-------- PROVIDED DATA --------
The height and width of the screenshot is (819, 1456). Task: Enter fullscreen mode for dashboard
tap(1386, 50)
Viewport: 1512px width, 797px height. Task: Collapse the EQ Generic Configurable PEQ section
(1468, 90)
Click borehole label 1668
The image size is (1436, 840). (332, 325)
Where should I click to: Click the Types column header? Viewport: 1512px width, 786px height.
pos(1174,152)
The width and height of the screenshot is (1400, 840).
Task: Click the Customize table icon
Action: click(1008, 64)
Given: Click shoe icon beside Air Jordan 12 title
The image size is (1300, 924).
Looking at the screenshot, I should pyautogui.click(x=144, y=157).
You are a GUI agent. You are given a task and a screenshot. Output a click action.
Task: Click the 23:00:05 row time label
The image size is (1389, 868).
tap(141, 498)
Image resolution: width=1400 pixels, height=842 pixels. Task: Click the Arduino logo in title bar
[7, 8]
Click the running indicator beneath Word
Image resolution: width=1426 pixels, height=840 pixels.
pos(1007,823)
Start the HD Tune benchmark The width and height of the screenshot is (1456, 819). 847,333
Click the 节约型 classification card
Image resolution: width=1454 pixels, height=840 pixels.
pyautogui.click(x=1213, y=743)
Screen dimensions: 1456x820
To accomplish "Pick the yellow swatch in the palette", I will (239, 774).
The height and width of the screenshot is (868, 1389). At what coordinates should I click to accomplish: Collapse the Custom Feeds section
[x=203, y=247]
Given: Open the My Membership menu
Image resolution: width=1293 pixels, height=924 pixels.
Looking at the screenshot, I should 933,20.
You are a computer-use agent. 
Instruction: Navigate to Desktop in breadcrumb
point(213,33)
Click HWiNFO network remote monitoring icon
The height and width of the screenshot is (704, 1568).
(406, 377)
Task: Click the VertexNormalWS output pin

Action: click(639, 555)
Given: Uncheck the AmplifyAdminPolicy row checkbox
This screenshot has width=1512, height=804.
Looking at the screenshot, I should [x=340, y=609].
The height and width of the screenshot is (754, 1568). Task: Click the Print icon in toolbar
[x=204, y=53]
--------
■ TASK TO CARRY OUT ■
Leaving out every line before the one with "The height and width of the screenshot is (704, 1568).", print the rest of the listing above exactly, through its final line.

■ THE COMPLETED TASK ■
The height and width of the screenshot is (704, 1568).
(406, 377)
Task: Click the VertexNormalWS output pin

Action: click(639, 555)
Given: Uncheck the AmplifyAdminPolicy row checkbox
This screenshot has width=1512, height=804.
Looking at the screenshot, I should [x=340, y=609].
The height and width of the screenshot is (754, 1568). Task: Click the Print icon in toolbar
[x=204, y=53]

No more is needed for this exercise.